“Being a bass-player is like being a truck driver… you’re paid to arrive on time and safely at your destination!” – Brian Keith “Herbie” Flowers
Just another day on the job? Probably! In a career that has spanned over a half century, Herbie Flowers is not only among the instrument’s preeminent players, and most prolific studio cats – he created two of rock’s most mind-blowing bass passages, all in a successful effort to earn double wages!
With a blue Fender Jazz he purchased from Manny’s in New York City for $79.00, this Isleworth Middlesex protégé helped to establish the electric bass on stage and in the studio by way of his instantly recognizable tone which he augments with a plectrum, coupled with his adventurous phrasing and melodic instinct. On every track Flowers has waxed, he melds his classical and jazz pedigree with a profound love of soul and blues.

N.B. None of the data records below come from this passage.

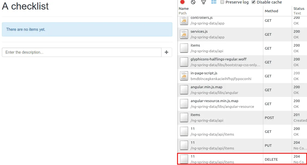Image resolution: width=307 pixels, height=165 pixels.
Task: Click the plus button to add item
Action: click(x=167, y=52)
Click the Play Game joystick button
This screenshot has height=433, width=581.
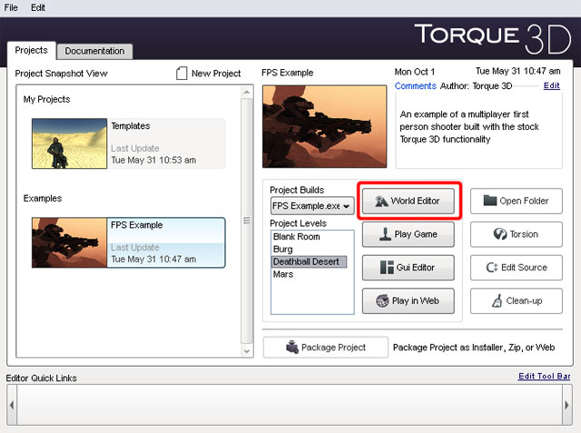[x=408, y=234]
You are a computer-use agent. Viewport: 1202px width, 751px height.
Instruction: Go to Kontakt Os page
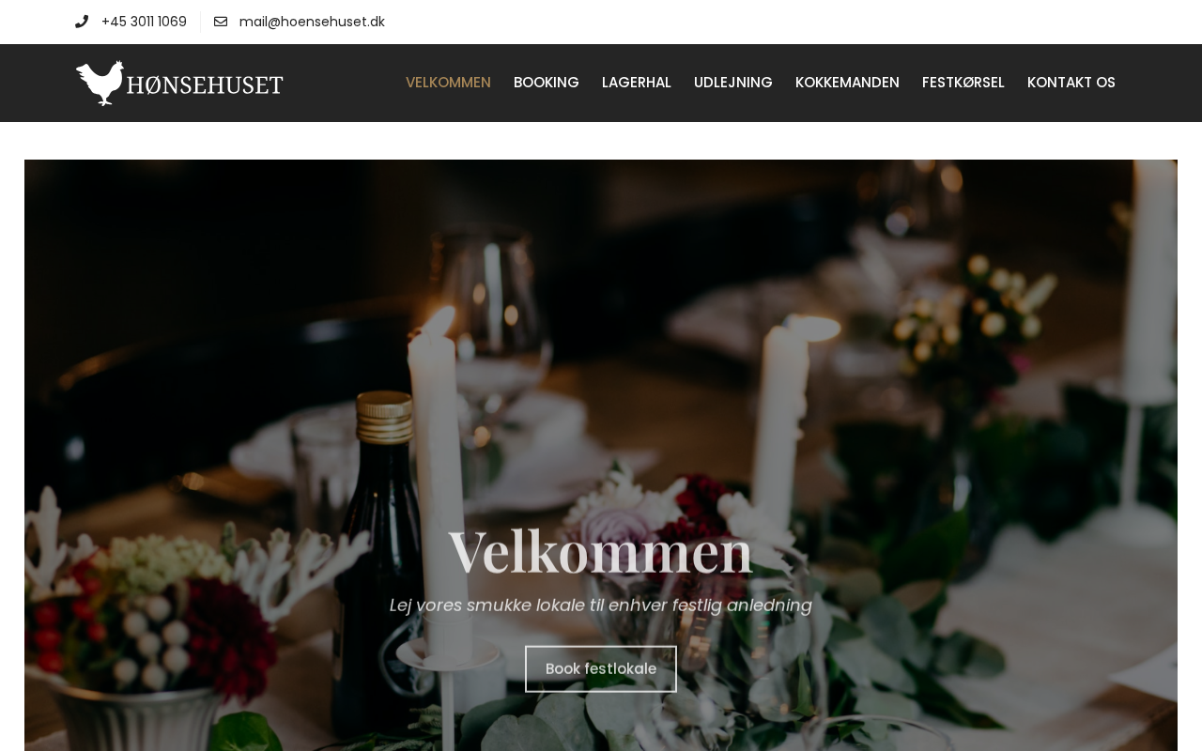coord(1071,83)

An upright / electric and tuba player, Flowers’ resume is a study in 20th Century pop music history: Serge Gainesbourg, Harry Nilsson, Roger Daltrey, Brian Ferry, Henry Mancini (“Pink Panther”), Frank Sinatra, Cat Stevens, Sky, Bing Crosby, Elton John, David Bowie, Melanie, Al Kooper, David Essex, Marc Bolan, and Paul McCartney, along with numerous sides produced by Mickie Most, Richard Perry, Gus Dudgeon, Shel Talmy, and Tony Visconti simply skim the surface of his extraordinary body of work. Flowers also did a stint in the London Symphony Orchestra and has anchored scores of film and television scores and theater performances!

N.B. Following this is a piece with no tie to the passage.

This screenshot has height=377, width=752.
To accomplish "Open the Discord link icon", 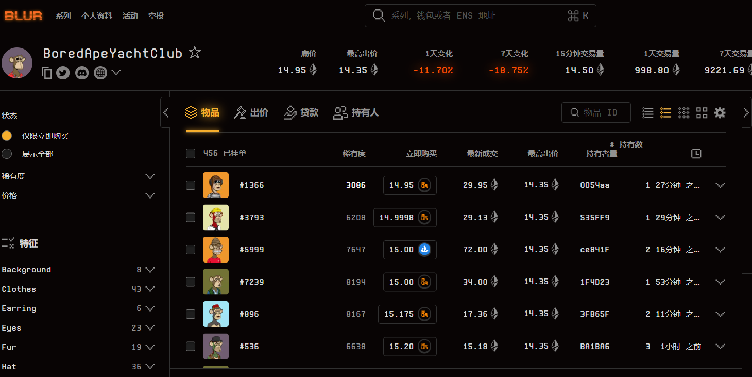I will click(82, 73).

A witty scribe (read his blogs), solo recording artist, composer, university educator, and engaging stage performer – to list Flowers’ pop / classical / jazz / credits would break the internet, so we advise you to explore www.HerbieFlowers.Com if you need to know exactly what he played on, what he wrote, which bands he led, along with humorous anecdotes regarding his childhood, military service, and observations of the human condition!
If it were only for his contributions to Lou Reed’s “Walk on the Wild Side,” and “Rock On” by David Essex – Flowers would still be legend.

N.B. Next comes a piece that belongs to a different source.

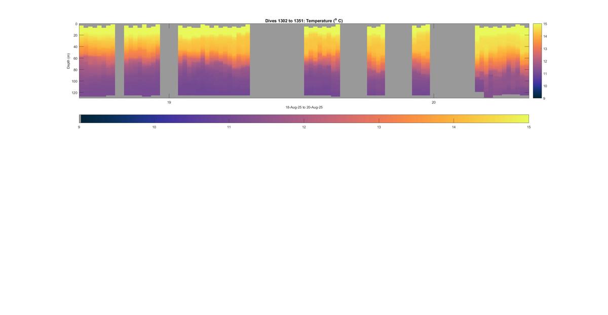Image resolution: width=608 pixels, height=315 pixels.
Task: Select the x-axis tick labeled 20
Action: pyautogui.click(x=434, y=102)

Herbie’s repetitive, major 10th interval glissando from the I to the IV chord, doubled with an upper register contrapuntal melody afforded Lou the radio (and career defining) hit he so desperately needed. It’s that rare groove that grabs you in the first few bars.
Once again, Flowers blew minds (and home audio speakers) on David Essex smash hit “Rock On” (1973). Akin to his ingenious plot to earn twice his pay for Lou’s signature song, Herbie double-tracked his part. Significantly detuning the E string which was further enhanced with a wobbly delay effect, Flowers upped his remuneration for the day’s work from £12 to £24! An astonishing passage – it sounds like nothing before it, and nothing has sounded like it since!